Would you return all of this data exactly, leaving nothing out?

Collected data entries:

────────────────

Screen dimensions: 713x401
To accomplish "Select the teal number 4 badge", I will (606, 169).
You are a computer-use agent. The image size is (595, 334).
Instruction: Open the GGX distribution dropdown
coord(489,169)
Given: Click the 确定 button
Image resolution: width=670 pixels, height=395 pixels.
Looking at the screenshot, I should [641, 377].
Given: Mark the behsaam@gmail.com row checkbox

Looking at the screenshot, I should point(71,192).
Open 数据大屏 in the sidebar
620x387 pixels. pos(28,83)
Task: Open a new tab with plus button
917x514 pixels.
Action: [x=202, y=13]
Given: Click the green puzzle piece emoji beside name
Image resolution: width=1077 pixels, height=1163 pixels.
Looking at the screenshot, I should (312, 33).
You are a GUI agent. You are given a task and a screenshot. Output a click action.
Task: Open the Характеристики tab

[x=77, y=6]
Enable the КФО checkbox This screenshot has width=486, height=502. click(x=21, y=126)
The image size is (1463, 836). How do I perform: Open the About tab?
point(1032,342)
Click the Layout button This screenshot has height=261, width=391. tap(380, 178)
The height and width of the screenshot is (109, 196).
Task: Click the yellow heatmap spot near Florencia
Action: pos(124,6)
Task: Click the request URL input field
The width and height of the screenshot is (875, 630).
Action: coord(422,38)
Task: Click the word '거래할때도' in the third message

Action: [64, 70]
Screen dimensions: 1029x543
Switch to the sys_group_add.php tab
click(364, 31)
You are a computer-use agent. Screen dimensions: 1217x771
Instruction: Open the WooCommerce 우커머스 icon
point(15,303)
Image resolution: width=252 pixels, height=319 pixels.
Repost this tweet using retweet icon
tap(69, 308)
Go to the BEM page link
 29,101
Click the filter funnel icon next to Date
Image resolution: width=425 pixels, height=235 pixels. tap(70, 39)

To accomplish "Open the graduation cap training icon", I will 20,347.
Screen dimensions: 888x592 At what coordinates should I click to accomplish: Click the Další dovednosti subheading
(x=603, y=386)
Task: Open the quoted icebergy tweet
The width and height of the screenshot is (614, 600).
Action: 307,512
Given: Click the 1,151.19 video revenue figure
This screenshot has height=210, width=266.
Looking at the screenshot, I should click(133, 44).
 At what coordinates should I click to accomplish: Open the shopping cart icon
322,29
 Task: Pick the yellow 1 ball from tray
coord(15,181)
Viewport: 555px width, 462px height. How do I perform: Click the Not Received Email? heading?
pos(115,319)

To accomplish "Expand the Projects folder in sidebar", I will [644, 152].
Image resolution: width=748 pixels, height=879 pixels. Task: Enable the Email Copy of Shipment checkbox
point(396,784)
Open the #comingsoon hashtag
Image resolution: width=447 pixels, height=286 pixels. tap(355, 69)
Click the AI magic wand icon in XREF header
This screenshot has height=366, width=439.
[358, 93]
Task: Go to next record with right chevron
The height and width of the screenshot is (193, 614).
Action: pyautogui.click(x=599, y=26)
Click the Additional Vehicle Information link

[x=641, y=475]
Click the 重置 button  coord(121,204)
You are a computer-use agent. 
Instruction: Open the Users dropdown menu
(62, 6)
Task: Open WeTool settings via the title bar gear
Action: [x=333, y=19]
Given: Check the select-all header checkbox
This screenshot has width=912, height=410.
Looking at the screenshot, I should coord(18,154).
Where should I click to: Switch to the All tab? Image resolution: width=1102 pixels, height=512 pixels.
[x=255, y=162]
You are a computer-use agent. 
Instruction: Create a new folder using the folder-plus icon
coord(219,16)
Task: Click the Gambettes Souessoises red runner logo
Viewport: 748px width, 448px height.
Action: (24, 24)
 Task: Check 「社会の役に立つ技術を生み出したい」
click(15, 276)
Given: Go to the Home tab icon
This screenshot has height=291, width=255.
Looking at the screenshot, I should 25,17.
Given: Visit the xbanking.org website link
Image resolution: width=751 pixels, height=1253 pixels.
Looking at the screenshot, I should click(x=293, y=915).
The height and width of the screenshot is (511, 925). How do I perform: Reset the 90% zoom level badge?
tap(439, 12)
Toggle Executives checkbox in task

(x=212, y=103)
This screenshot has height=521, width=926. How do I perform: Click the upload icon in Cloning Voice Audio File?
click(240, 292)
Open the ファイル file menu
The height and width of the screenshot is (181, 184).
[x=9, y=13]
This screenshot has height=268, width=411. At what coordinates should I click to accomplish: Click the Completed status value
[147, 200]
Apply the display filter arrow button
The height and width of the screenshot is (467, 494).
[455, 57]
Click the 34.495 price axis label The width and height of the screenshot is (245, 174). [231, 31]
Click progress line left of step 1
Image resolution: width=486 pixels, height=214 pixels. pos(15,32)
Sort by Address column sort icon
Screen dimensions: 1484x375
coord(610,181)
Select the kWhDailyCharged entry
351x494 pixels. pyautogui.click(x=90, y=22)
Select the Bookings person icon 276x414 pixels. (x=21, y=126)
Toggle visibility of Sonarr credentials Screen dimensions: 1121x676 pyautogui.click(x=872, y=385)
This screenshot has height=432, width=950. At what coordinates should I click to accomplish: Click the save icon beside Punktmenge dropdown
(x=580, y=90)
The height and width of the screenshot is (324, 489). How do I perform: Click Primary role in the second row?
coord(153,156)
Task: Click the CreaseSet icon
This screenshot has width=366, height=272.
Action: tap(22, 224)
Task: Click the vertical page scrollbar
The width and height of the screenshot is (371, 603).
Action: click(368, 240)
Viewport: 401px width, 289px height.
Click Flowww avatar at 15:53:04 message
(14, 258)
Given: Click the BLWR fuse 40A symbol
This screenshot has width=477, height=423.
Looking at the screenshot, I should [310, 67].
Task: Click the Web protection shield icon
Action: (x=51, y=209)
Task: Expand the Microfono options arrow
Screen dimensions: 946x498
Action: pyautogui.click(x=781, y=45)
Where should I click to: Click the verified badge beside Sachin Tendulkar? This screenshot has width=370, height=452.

────────────────

SOLVED EXERCISE:
Screen dimensions: 713x401
To accomplish "Select the teal number 4 badge", I will (606, 169).
You are a computer-use agent. The image size is (595, 334).
Instruction: Open the GGX distribution dropdown
coord(489,169)
Given: Click the 确定 button
Image resolution: width=670 pixels, height=395 pixels.
Looking at the screenshot, I should [641, 377].
Given: Mark the behsaam@gmail.com row checkbox

Looking at the screenshot, I should point(71,192).
Open 数据大屏 in the sidebar
620x387 pixels. pos(28,83)
Task: Open a new tab with plus button
917x514 pixels.
Action: [x=202, y=13]
Given: Click the green puzzle piece emoji beside name
Image resolution: width=1077 pixels, height=1163 pixels.
Looking at the screenshot, I should (312, 33).
You are a GUI agent. You are given a task and a screenshot. Output a click action.
Task: Open the Характеристики tab

[x=77, y=6]
Enable the КФО checkbox This screenshot has width=486, height=502. click(x=21, y=126)
The image size is (1463, 836). How do I perform: Open the About tab?
point(1032,342)
Click the Layout button This screenshot has height=261, width=391. tap(380, 178)
The height and width of the screenshot is (109, 196).
Task: Click the yellow heatmap spot near Florencia
Action: pos(124,6)
Task: Click the request URL input field
The width and height of the screenshot is (875, 630).
Action: coord(422,38)
Task: Click the word '거래할때도' in the third message

Action: [64, 70]
Screen dimensions: 1029x543
Switch to the sys_group_add.php tab
click(364, 31)
You are a computer-use agent. Screen dimensions: 1217x771
Instruction: Open the WooCommerce 우커머스 icon
point(15,303)
Image resolution: width=252 pixels, height=319 pixels.
Repost this tweet using retweet icon
tap(69, 308)
Go to the BEM page link
 29,101
Click the filter funnel icon next to Date
Image resolution: width=425 pixels, height=235 pixels. tap(70, 39)

To accomplish "Open the graduation cap training icon", I will 20,347.
Screen dimensions: 888x592 At what coordinates should I click to accomplish: Click the Další dovednosti subheading
(x=603, y=386)
Task: Open the quoted icebergy tweet
The width and height of the screenshot is (614, 600).
Action: 307,512
Given: Click the 1,151.19 video revenue figure
This screenshot has height=210, width=266.
Looking at the screenshot, I should click(133, 44).
 At what coordinates should I click to accomplish: Open the shopping cart icon
322,29
 Task: Pick the yellow 1 ball from tray
coord(15,181)
Viewport: 555px width, 462px height. How do I perform: Click the Not Received Email? heading?
pos(115,319)

To accomplish "Expand the Projects folder in sidebar", I will [644, 152].
Image resolution: width=748 pixels, height=879 pixels. Task: Enable the Email Copy of Shipment checkbox
point(396,784)
Open the #comingsoon hashtag
Image resolution: width=447 pixels, height=286 pixels. tap(355, 69)
Click the AI magic wand icon in XREF header
This screenshot has height=366, width=439.
[358, 93]
Task: Go to next record with right chevron
The height and width of the screenshot is (193, 614).
Action: pyautogui.click(x=599, y=26)
Click the Additional Vehicle Information link

[x=641, y=475]
Click the 重置 button  coord(121,204)
You are a computer-use agent. 
Instruction: Open the Users dropdown menu
(62, 6)
Task: Open WeTool settings via the title bar gear
Action: [x=333, y=19]
Given: Check the select-all header checkbox
This screenshot has width=912, height=410.
Looking at the screenshot, I should coord(18,154).
Where should I click to: Switch to the All tab? Image resolution: width=1102 pixels, height=512 pixels.
[x=255, y=162]
You are a computer-use agent. 
Instruction: Create a new folder using the folder-plus icon
coord(219,16)
Task: Click the Gambettes Souessoises red runner logo
Viewport: 748px width, 448px height.
Action: (24, 24)
 Task: Check 「社会の役に立つ技術を生み出したい」
click(15, 276)
Given: Go to the Home tab icon
This screenshot has height=291, width=255.
Looking at the screenshot, I should 25,17.
Given: Visit the xbanking.org website link
Image resolution: width=751 pixels, height=1253 pixels.
Looking at the screenshot, I should click(x=293, y=915).
The height and width of the screenshot is (511, 925). How do I perform: Reset the 90% zoom level badge?
tap(439, 12)
Toggle Executives checkbox in task

(x=212, y=103)
This screenshot has height=521, width=926. How do I perform: Click the upload icon in Cloning Voice Audio File?
click(240, 292)
Open the ファイル file menu
The height and width of the screenshot is (181, 184).
[x=9, y=13]
This screenshot has height=268, width=411. At what coordinates should I click to accomplish: Click the Completed status value
[147, 200]
Apply the display filter arrow button
The height and width of the screenshot is (467, 494).
[455, 57]
Click the 34.495 price axis label The width and height of the screenshot is (245, 174). [231, 31]
Click progress line left of step 1
Image resolution: width=486 pixels, height=214 pixels. pos(15,32)
Sort by Address column sort icon
Screen dimensions: 1484x375
coord(610,181)
Select the kWhDailyCharged entry
351x494 pixels. pyautogui.click(x=90, y=22)
Select the Bookings person icon 276x414 pixels. (x=21, y=126)
Toggle visibility of Sonarr credentials Screen dimensions: 1121x676 pyautogui.click(x=872, y=385)
This screenshot has height=432, width=950. At what coordinates should I click to accomplish: Click the save icon beside Punktmenge dropdown
(x=580, y=90)
The height and width of the screenshot is (324, 489). How do I perform: Click Primary role in the second row?
coord(153,156)
Task: Click the CreaseSet icon
This screenshot has width=366, height=272.
Action: tap(22, 224)
Task: Click the vertical page scrollbar
The width and height of the screenshot is (371, 603).
Action: click(368, 240)
Viewport: 401px width, 289px height.
Click Flowww avatar at 15:53:04 message
(14, 258)
Given: Click the BLWR fuse 40A symbol
This screenshot has width=477, height=423.
Looking at the screenshot, I should [310, 67].
Task: Click the Web protection shield icon
Action: (x=51, y=209)
Task: Expand the Microfono options arrow
Screen dimensions: 946x498
Action: pyautogui.click(x=781, y=45)
Where should I click to: Click the verified badge beside Sachin Tendulkar? This screenshot has width=370, height=452.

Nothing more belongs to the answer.